Notre synode diocésain a été l’occasion pour un certain nombre d’équipes synodales d’exprimer leur volonté d’habiter davantage nos églises et de les faire vivre. C’est un chantier que, à la suite du pape François je ne peux qu’encourager : « L’Église est appelée à être toujours la maison ouverte du Père. Un des signes concrets de cette ouverture est d’avoir partout des églises avec les portes ouvertes. De sorte que, si quelqu’un veut suivre une motion de l’Esprit et s’approcher pour chercher Dieu, il ne rencontre pas la froideur d’une porte close » (La Joie de l’Evangile, n° 47).

Accueillir dans nos églises

Actuellement se multiplient des demandes d’utilisation culturelle des églises, pour un concert, une exposition…Certains maires argüent de cette utilisation culturelle pour recueillir une adhésion plus large de membres de leur conseil municipal ou de leurs administrés qui ne sont pas immédiatement sensibles à la dimension religieuse de l’édifice. Pour des bâtiments affectés exclusivement au culte, cette utilisation ne peut être qu’une tolérance. Mais ces activités culturelles peuvent être l’occasion d’un accueil un peu large et d’une première évangélisation. L’opération annuelle La nuit des églises et des propositions de visites (ou de parcours) touristiques entrent dans cette perspective. Pour un concert ou une exposition, ce qui sera exécuté ou sera montré doit être respectueux du caractère religieux de l’édifice. C’est le curé qui doit donner son accord à l’accueil de cette manifestation.

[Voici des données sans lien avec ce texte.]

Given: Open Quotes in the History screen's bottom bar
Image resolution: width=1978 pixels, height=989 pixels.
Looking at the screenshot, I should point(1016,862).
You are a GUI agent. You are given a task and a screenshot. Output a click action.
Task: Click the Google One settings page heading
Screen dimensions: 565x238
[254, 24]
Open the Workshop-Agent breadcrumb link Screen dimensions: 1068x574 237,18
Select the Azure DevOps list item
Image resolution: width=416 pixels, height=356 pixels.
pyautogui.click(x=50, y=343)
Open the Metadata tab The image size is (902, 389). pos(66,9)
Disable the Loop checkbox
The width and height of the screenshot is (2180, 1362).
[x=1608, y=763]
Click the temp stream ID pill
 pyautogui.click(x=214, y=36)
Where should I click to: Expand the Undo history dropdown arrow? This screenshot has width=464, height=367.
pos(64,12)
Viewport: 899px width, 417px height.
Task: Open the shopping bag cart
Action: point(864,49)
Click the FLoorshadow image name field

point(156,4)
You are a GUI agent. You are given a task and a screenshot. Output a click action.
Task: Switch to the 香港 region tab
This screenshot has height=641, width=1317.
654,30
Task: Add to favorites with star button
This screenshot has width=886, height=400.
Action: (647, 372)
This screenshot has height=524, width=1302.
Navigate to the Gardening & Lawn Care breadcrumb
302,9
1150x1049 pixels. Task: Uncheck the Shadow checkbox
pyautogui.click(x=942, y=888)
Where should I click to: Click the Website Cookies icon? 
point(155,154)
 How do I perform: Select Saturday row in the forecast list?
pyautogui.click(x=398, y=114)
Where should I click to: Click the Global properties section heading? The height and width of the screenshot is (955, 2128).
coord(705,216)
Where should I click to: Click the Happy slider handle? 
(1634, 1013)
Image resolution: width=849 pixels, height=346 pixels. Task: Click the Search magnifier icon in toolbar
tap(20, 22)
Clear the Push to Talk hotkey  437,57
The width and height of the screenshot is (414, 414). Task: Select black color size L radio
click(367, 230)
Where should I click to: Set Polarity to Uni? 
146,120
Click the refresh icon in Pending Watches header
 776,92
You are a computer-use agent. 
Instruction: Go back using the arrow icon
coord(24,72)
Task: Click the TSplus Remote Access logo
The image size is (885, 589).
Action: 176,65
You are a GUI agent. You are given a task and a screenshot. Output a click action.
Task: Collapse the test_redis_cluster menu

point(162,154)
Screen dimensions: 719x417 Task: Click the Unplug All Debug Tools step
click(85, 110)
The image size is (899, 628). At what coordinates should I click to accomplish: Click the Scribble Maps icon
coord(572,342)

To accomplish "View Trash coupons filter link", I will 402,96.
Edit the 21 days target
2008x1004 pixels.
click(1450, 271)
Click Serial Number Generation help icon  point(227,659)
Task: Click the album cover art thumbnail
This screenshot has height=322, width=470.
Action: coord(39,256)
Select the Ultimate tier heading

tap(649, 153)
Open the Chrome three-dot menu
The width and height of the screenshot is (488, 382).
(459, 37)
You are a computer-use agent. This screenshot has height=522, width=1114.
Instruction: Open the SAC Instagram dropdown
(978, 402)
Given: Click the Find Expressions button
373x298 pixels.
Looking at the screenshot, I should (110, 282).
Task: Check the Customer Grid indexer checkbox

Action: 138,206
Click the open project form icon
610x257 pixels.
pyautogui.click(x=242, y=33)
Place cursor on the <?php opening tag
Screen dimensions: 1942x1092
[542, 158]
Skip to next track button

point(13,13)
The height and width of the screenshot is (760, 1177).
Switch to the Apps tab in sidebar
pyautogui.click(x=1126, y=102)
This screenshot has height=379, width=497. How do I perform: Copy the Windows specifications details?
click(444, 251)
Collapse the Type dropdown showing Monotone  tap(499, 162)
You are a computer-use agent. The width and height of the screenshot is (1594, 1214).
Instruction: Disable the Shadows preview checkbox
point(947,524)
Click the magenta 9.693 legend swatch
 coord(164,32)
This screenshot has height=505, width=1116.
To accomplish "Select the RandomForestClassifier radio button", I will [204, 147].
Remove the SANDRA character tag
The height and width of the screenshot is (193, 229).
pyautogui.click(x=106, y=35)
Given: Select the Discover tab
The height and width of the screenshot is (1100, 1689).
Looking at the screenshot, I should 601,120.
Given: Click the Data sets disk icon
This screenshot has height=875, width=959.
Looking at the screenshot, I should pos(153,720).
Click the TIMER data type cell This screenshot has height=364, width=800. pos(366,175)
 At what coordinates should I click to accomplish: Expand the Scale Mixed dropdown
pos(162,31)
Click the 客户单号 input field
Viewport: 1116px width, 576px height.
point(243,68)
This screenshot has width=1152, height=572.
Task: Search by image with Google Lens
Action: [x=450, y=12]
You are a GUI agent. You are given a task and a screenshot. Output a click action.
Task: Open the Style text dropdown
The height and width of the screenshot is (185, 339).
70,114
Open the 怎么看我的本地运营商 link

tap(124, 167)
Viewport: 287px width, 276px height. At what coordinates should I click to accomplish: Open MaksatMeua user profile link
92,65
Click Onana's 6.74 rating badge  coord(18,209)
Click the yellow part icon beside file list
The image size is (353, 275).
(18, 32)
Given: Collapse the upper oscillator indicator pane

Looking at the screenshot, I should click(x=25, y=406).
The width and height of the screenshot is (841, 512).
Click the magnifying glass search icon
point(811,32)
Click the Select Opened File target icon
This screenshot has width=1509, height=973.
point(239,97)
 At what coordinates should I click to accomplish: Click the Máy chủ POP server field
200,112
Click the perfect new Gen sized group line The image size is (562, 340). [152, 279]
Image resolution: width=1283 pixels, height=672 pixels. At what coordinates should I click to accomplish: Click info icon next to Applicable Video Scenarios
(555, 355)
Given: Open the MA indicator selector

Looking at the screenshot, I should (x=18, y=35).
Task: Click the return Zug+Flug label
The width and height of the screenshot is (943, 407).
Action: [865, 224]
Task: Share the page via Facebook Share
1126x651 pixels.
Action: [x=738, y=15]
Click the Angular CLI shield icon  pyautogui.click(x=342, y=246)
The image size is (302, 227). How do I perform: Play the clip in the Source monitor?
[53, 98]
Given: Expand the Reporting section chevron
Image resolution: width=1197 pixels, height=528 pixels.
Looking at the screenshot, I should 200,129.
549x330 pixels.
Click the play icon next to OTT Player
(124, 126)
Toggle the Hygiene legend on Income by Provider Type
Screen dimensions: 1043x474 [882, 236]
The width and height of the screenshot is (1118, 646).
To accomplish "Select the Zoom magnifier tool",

Voilà bien des questions qui se posent sur le terrain et qui ont été abordées lors de la réunion du 8 mars dernier. L’envie a été exprimée par les différents partenaires de poursuivre leur réflexion et de renforcer leur collaboration. Oui, cette prise en charge concertée de nos églises est un beau chantier pour notre Église diocésaine et notre département.